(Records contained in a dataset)
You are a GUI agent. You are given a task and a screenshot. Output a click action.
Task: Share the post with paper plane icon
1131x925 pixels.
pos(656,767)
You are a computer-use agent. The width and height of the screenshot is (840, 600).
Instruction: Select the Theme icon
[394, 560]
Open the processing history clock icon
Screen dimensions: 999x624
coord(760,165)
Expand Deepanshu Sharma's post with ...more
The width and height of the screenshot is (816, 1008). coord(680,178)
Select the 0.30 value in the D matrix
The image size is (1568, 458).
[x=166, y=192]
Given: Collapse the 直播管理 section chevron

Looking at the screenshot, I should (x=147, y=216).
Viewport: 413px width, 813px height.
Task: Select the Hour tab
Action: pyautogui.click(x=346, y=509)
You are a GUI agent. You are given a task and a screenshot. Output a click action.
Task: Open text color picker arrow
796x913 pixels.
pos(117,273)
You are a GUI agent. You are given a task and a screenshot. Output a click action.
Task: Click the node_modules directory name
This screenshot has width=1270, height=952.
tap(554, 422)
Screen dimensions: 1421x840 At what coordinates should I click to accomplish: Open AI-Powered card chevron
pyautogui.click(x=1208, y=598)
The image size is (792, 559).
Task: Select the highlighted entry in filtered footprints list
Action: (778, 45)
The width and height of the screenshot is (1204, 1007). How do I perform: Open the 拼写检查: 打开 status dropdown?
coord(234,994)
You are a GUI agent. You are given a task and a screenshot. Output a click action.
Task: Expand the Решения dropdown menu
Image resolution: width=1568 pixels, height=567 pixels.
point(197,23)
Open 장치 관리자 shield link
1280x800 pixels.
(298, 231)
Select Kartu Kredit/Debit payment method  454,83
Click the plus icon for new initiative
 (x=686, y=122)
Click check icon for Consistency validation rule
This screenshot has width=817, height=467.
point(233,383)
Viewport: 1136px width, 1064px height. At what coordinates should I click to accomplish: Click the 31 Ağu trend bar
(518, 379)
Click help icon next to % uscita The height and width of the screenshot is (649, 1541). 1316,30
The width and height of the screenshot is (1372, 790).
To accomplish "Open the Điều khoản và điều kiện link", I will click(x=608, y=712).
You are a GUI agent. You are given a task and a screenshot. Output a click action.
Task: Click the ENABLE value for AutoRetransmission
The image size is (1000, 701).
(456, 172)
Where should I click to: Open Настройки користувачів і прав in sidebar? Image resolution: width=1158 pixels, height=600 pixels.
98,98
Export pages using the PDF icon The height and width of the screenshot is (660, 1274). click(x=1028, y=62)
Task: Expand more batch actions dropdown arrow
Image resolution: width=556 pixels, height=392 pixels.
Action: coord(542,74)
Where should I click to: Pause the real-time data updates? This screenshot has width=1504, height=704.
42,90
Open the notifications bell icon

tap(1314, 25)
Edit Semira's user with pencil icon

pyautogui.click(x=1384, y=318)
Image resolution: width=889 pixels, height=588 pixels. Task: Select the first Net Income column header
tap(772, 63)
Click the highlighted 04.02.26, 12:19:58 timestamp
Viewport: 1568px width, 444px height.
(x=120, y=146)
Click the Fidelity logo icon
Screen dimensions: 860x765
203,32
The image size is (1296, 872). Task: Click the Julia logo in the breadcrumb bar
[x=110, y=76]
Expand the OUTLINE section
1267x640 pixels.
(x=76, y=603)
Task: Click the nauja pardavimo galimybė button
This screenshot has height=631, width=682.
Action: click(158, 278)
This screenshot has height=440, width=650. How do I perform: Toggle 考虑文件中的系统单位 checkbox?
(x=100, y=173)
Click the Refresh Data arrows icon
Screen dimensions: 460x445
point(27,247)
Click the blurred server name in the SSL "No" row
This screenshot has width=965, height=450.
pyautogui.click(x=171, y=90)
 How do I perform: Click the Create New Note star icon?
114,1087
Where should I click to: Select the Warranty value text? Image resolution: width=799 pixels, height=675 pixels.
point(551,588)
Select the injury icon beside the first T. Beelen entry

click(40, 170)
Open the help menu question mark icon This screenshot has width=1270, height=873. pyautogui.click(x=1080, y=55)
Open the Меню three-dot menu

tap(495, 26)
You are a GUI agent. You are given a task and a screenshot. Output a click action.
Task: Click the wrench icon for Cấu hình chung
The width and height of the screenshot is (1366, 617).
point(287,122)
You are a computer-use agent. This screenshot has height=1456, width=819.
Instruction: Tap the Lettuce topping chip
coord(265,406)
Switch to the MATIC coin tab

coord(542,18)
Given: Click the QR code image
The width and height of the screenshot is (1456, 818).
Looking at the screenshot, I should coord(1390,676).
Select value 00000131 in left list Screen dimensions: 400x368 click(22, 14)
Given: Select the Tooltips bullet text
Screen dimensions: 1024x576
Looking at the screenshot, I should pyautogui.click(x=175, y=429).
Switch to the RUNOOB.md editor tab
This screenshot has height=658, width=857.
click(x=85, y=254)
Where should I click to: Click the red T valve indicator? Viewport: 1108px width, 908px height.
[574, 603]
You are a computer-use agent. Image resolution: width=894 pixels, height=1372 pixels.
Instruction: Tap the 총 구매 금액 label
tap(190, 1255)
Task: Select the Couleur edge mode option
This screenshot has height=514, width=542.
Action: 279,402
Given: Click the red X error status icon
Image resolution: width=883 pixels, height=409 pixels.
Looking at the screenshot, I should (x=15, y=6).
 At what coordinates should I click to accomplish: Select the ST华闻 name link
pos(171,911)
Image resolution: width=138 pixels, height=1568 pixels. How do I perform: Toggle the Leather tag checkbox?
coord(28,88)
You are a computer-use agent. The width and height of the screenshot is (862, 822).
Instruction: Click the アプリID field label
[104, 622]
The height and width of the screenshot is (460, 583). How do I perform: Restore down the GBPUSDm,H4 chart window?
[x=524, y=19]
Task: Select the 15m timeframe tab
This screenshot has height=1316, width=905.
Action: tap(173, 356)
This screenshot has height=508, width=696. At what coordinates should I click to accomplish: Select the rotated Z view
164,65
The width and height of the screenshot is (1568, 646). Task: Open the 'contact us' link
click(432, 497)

(REQUIRED WORK): Please set down all of the records exactly.

(YOUR SOLUTION):
You are a GUI agent. You are given a task and a screenshot. Output a click action.
Task: Share the post with paper plane icon
1131x925 pixels.
pos(656,767)
You are a computer-use agent. The width and height of the screenshot is (840, 600).
Instruction: Select the Theme icon
[394, 560]
Open the processing history clock icon
Screen dimensions: 999x624
coord(760,165)
Expand Deepanshu Sharma's post with ...more
The width and height of the screenshot is (816, 1008). coord(680,178)
Select the 0.30 value in the D matrix
The image size is (1568, 458).
[x=166, y=192]
Given: Collapse the 直播管理 section chevron

Looking at the screenshot, I should (x=147, y=216).
Viewport: 413px width, 813px height.
Task: Select the Hour tab
Action: pyautogui.click(x=346, y=509)
You are a GUI agent. You are given a task and a screenshot. Output a click action.
Task: Open text color picker arrow
796x913 pixels.
pos(117,273)
You are a GUI agent. You are given a task and a screenshot. Output a click action.
Task: Click the node_modules directory name
This screenshot has width=1270, height=952.
tap(554, 422)
Screen dimensions: 1421x840 At what coordinates should I click to accomplish: Open AI-Powered card chevron
pyautogui.click(x=1208, y=598)
The image size is (792, 559).
Task: Select the highlighted entry in filtered footprints list
Action: (778, 45)
The width and height of the screenshot is (1204, 1007). How do I perform: Open the 拼写检查: 打开 status dropdown?
coord(234,994)
You are a GUI agent. You are given a task and a screenshot. Output a click action.
Task: Expand the Решения dropdown menu
Image resolution: width=1568 pixels, height=567 pixels.
point(197,23)
Open 장치 관리자 shield link
1280x800 pixels.
(298, 231)
Select Kartu Kredit/Debit payment method  454,83
Click the plus icon for new initiative
 (x=686, y=122)
Click check icon for Consistency validation rule
This screenshot has width=817, height=467.
point(233,383)
Viewport: 1136px width, 1064px height. At what coordinates should I click to accomplish: Click the 31 Ağu trend bar
(518, 379)
Click help icon next to % uscita The height and width of the screenshot is (649, 1541). 1316,30
The width and height of the screenshot is (1372, 790).
To accomplish "Open the Điều khoản và điều kiện link", I will click(x=608, y=712).
You are a GUI agent. You are given a task and a screenshot. Output a click action.
Task: Click the ENABLE value for AutoRetransmission
The image size is (1000, 701).
(456, 172)
Where should I click to: Open Настройки користувачів і прав in sidebar? Image resolution: width=1158 pixels, height=600 pixels.
98,98
Export pages using the PDF icon The height and width of the screenshot is (660, 1274). click(x=1028, y=62)
Task: Expand more batch actions dropdown arrow
Image resolution: width=556 pixels, height=392 pixels.
Action: coord(542,74)
Where should I click to: Pause the real-time data updates? This screenshot has width=1504, height=704.
42,90
Open the notifications bell icon

tap(1314, 25)
Edit Semira's user with pencil icon

pyautogui.click(x=1384, y=318)
Image resolution: width=889 pixels, height=588 pixels. Task: Select the first Net Income column header
tap(772, 63)
Click the highlighted 04.02.26, 12:19:58 timestamp
Viewport: 1568px width, 444px height.
(x=120, y=146)
Click the Fidelity logo icon
Screen dimensions: 860x765
203,32
The image size is (1296, 872). Task: Click the Julia logo in the breadcrumb bar
[x=110, y=76]
Expand the OUTLINE section
1267x640 pixels.
(x=76, y=603)
Task: Click the nauja pardavimo galimybė button
This screenshot has height=631, width=682.
Action: click(158, 278)
This screenshot has height=440, width=650. How do I perform: Toggle 考虑文件中的系统单位 checkbox?
(x=100, y=173)
Click the Refresh Data arrows icon
Screen dimensions: 460x445
point(27,247)
Click the blurred server name in the SSL "No" row
This screenshot has width=965, height=450.
pyautogui.click(x=171, y=90)
 How do I perform: Click the Create New Note star icon?
114,1087
Where should I click to: Select the Warranty value text? Image resolution: width=799 pixels, height=675 pixels.
point(551,588)
Select the injury icon beside the first T. Beelen entry

click(40, 170)
Open the help menu question mark icon This screenshot has width=1270, height=873. pyautogui.click(x=1080, y=55)
Open the Меню three-dot menu

tap(495, 26)
You are a GUI agent. You are given a task and a screenshot. Output a click action.
Task: Click the wrench icon for Cấu hình chung
The width and height of the screenshot is (1366, 617).
point(287,122)
You are a computer-use agent. This screenshot has height=1456, width=819.
Instruction: Tap the Lettuce topping chip
coord(265,406)
Switch to the MATIC coin tab

coord(542,18)
Given: Click the QR code image
The width and height of the screenshot is (1456, 818).
Looking at the screenshot, I should coord(1390,676).
Select value 00000131 in left list Screen dimensions: 400x368 click(22, 14)
Given: Select the Tooltips bullet text
Screen dimensions: 1024x576
Looking at the screenshot, I should pyautogui.click(x=175, y=429).
Switch to the RUNOOB.md editor tab
This screenshot has height=658, width=857.
click(x=85, y=254)
Where should I click to: Click the red T valve indicator? Viewport: 1108px width, 908px height.
[574, 603]
You are a computer-use agent. Image resolution: width=894 pixels, height=1372 pixels.
Instruction: Tap the 총 구매 금액 label
tap(190, 1255)
Task: Select the Couleur edge mode option
This screenshot has height=514, width=542.
Action: 279,402
Given: Click the red X error status icon
Image resolution: width=883 pixels, height=409 pixels.
Looking at the screenshot, I should (x=15, y=6).
 At what coordinates should I click to accomplish: Select the ST华闻 name link
pos(171,911)
Image resolution: width=138 pixels, height=1568 pixels. How do I perform: Toggle the Leather tag checkbox?
coord(28,88)
You are a computer-use agent. The width and height of the screenshot is (862, 822).
Instruction: Click the アプリID field label
[104, 622]
The height and width of the screenshot is (460, 583). How do I perform: Restore down the GBPUSDm,H4 chart window?
[x=524, y=19]
Task: Select the 15m timeframe tab
This screenshot has height=1316, width=905.
Action: tap(173, 356)
This screenshot has height=508, width=696. At what coordinates should I click to accomplish: Select the rotated Z view
164,65
The width and height of the screenshot is (1568, 646). Task: Open the 'contact us' link
click(432, 497)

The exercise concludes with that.